September 5, 2006
Lagniappe
Honeysuckle redux:
There’s been a humongous revelation at our house up here between the Cambrian and the Silurian on Ordovician Heights. As I wrote a while back, after forty-plus years, we’ve finally got rid of all, I repeat, all, the invasive Japanese honeysuckle that so well succeeded where its homeland’s more inglorious attempts failed.
The back yard now looks like city park. The parents of the kids next door have now got rid of all their honeysuckle, too, together with their many and very densely assorted weeds and undergrowth. The neighbor over the hill behind us has suddenly got friendlier. The kids next door have met their kids and started playing together in the marvelous childlike irrelevancy for common boundaries.
The folks over the hill came over and met the folks next door and said they didn’t even know there was a house down there, and Welcome to the hood. These folks (over the hill and next door together with a lot of others on our street) are university people. Customarily, university people around here don’t have a lot to do with one another, so there’s no telling where this might lead or what may have started just by getting rid of our honeysuckle. Ecumenia in academia? Even maybe the medical center and the college?

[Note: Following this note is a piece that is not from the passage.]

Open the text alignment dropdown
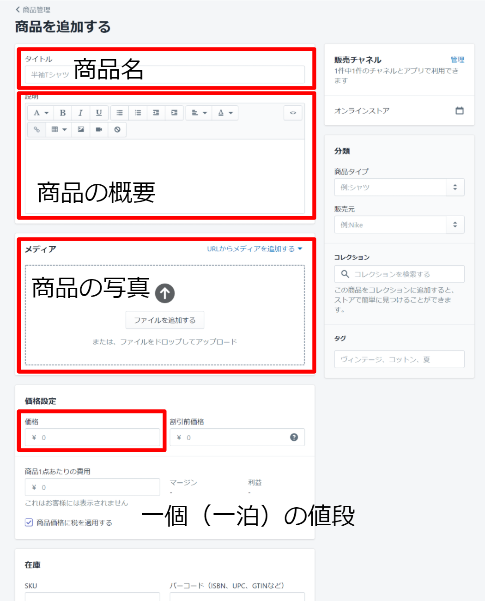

Leadership probably works best when one is not conscious of it. When CP, our resident landscraper, took things in hand to get rid of the ravenous honeysuckle hordes encroaching us from all sides, the general idea was to let in a bit of sunshine for some of the less aggressive flora. One of the first surprises was not so much the light, but the breeze, the pleasant circulation that stirred not only the air around us, but moved some of those plants that could into waving gently in what (anthropologically) I’d like to think is gratitude.

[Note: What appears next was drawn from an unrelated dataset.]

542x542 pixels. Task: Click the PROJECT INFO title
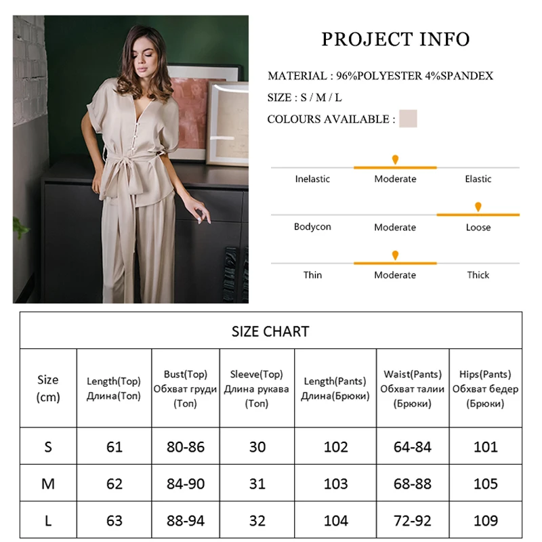396,39
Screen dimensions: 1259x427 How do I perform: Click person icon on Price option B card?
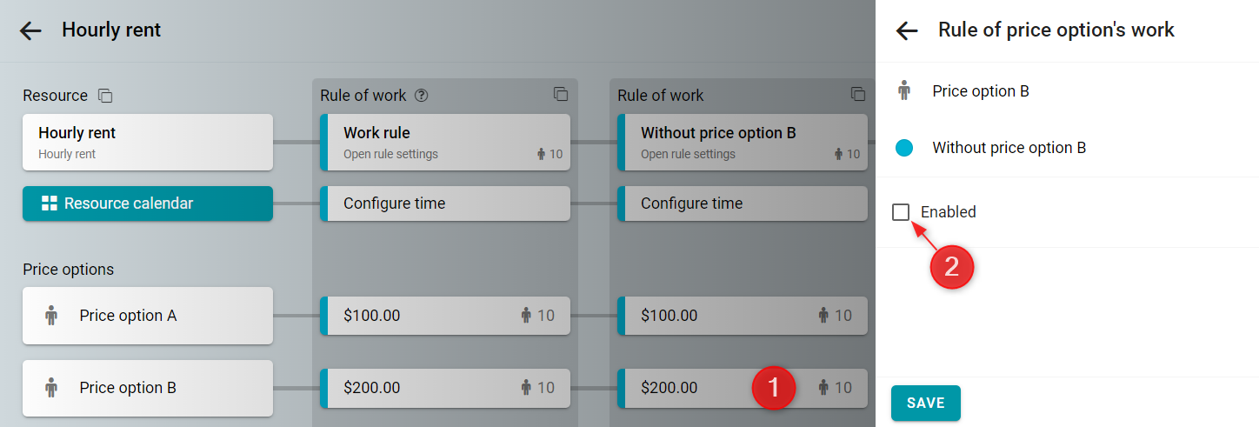tap(51, 388)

But there’s more. CP’s a librarian. Librarians are good at opening up conversation. So the big surprise, the lagniappe, is that “friendly” is becoming the norm. “Neighborly” may even be right around the corner. The other late afternoon, I was firing up the Weber to sear some salmon, and heard a child’s voice. “Hello. Are you camping out?” Our neighbor’s daughter was standing on the low, dry-stack stone wall running along the edge of our patio where, pre-honeysuckle, she’d have needed a periscope to see through and a machete to get through. As of yesterday, there’s even a tent rigged in her backyard for some serious camping out.
Actually, this is not all walking-in-the-park-with-George-one-day. It’s as well affecting the economy. Our landscape guy and his team of four have already been hired by three more air- and space- and sunshine-lovers down the street. Those of us around here who are over the hill in more ways than one couldn’t better be pleased — and, of course, just a little bit proud.